If you know me at all you know I am a person who loves humor and who makes some really lame jokes. I love laughing. It's one of my favorite things to do. I love people who joke around with me. I love making people laugh and smile and I love those who make do the same to me. I have made many friends that make my good days even brighter.
But the people that are really special are the ones that stay when my days are dark and I'm not joking around.
I have had many defining moments in my life but one of the biggest is the fact that my father abandoned me when I was young. One of the people that should've loved me more than almost anything decided that I wasn't worth staying with or being a good father to. And because of that abandonment has always been something that I have feared. I fear that the ones I love will find no worth in keeping me and will leave like my father did. No matter how much I try to play off this as not being present even today, it is.
Back to the idea of friends. Friends have always been weird for me. I was afraid to let them get close. I used to have the fear that one day they will just leave me or stop talking to me or just not care to be around me. That was and is the scariest thing for me. And some did do exactly that, they left.
When times got hard and I changed who I was some friends abandoned me. The close ones that mattered. Because of that, the feelings I had from abandonment my father caused would rise up again. So even now when I have that fear I allow it to control me and I'll distance myself from those that I fear will abandon me to save myself from the pain.
I did that throughout middle and high school.(To an extent even now.) My "closest" friends back then really knew nothing about me or at least the real me. I didn't allow them to. But I always wanted a friend that I felt like I could be the real me with. I prayed to God constantly to give me a friend that wouldn't leave me like the others. One that would be a positive influence in my life. One that would be a light in the dark. One that could see my potential when all I could see was my failures. And He answered that.
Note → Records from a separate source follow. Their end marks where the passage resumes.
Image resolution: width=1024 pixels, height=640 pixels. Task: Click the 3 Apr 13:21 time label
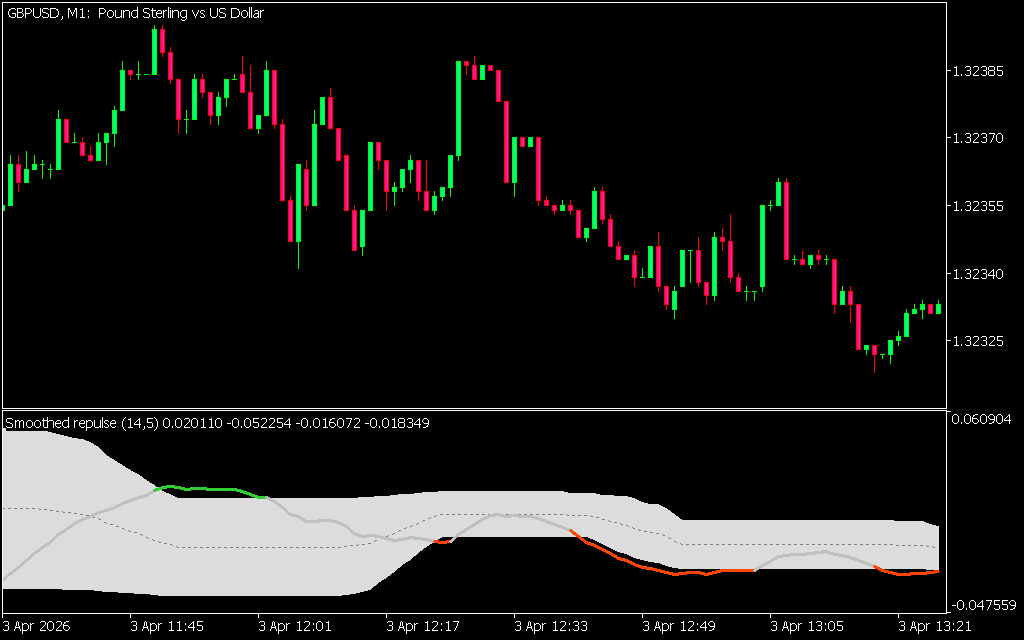point(935,626)
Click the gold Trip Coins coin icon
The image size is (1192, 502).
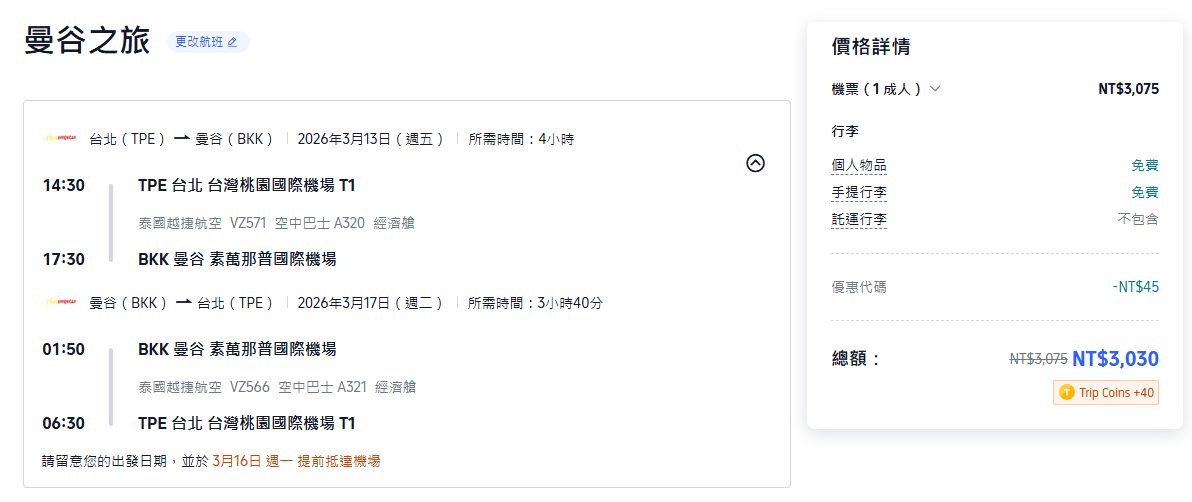1067,393
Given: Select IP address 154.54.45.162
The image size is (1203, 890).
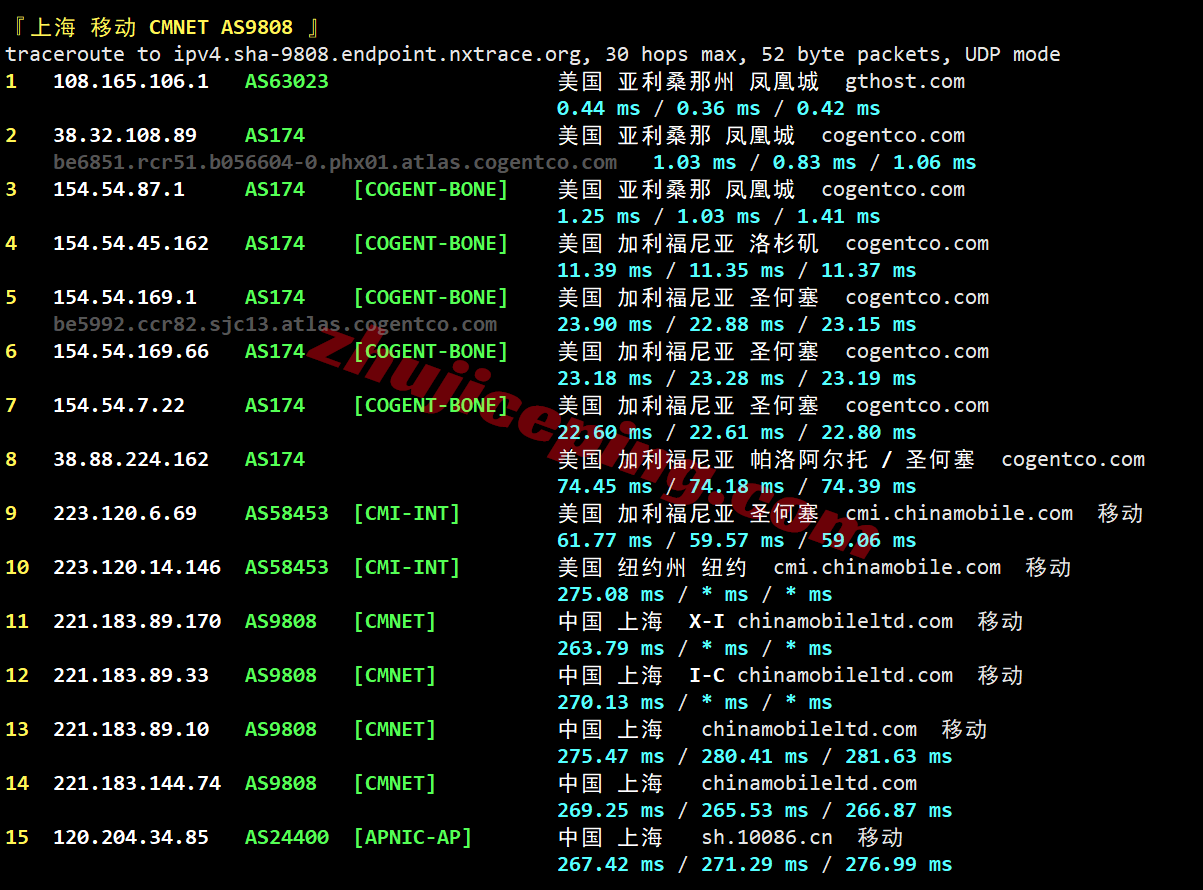Looking at the screenshot, I should (x=131, y=244).
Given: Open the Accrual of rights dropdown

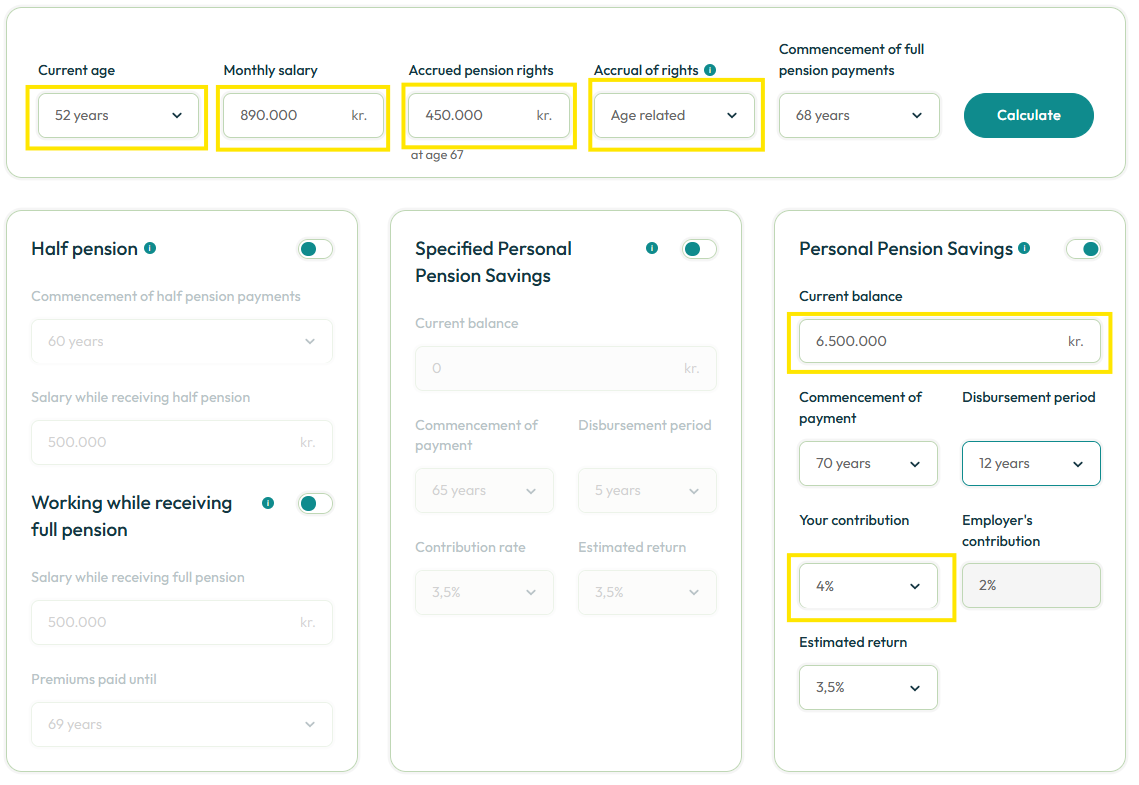Looking at the screenshot, I should point(674,115).
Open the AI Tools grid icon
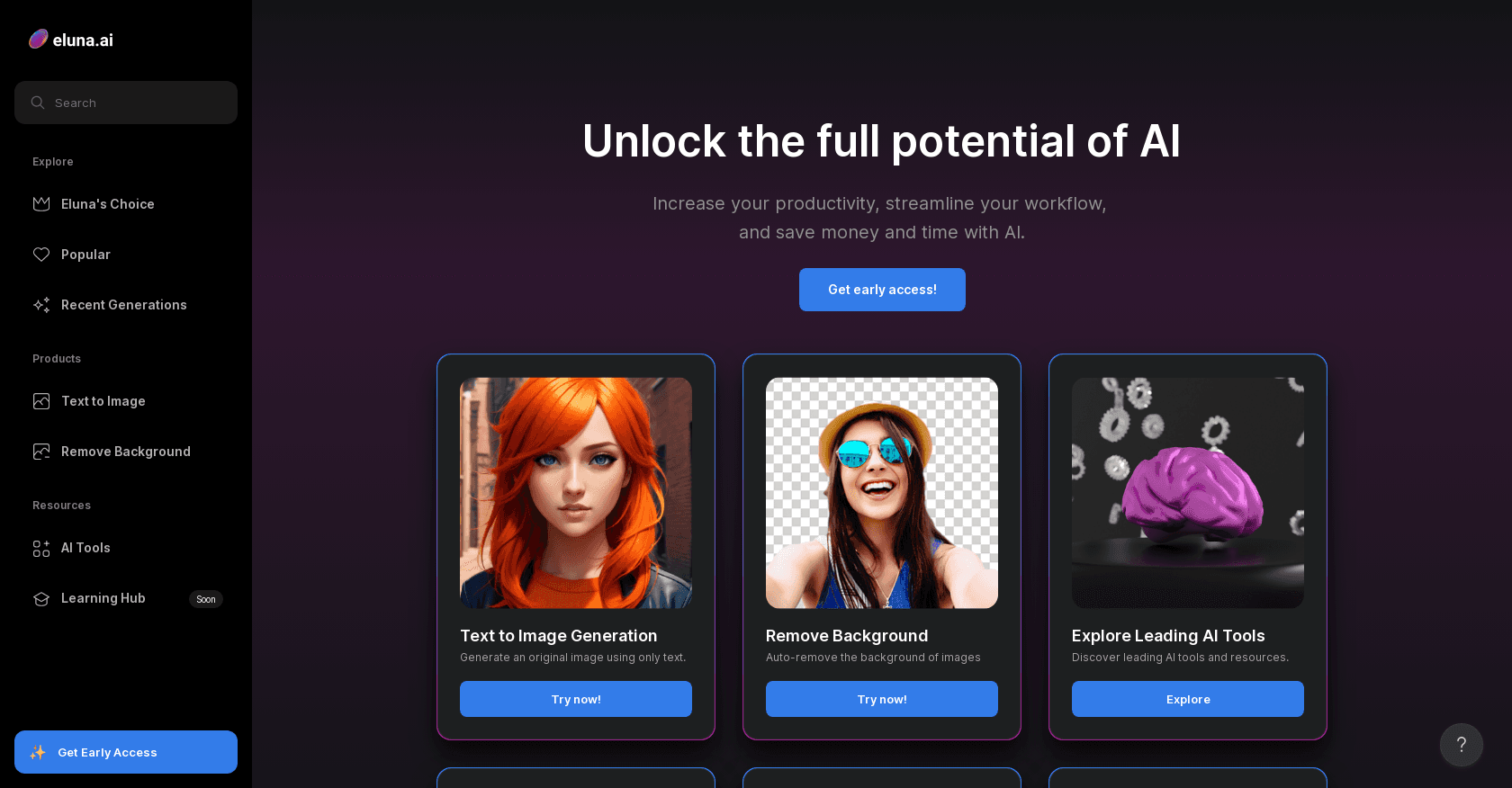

David Joseph Duxbury was the answer to that prayer even though I didn't know it at the time I first met him. David and I met Sophomore year of high school in PE class. It's kinda funny how the class that I hated most was the class that ended up changing my life. I seriously hated PE...
Anyways, David is my best friend. In all my insecurities and doubts he helps me focus on God. He reminds me to not look at my own failures but to look at God and what He has brought me out of. On my worst days David was always the one I knew I could call on and he would find a way to make time to talk when I needed it or just get slushies so I could vent. He shows me what a quality relationship with God looks like. He shows me how to love people unconditionally. I can depend on him, I can trust him, he's always there when I need a friend, he has proven me wrong with every thought that I thought all friends would do...leave. I have given him many opportunities to leave but he always stayed.
He has shown me how to be a good friend and that some people will stay with me even in the hardest times and despite the scars of my past. So now I do my best to be that to other people. To love them and be there whenever they need me. So if you're my friend (most likely you are if you're reading this) then I want you to know I love you and will be there for you. I hope you do the same for your friends.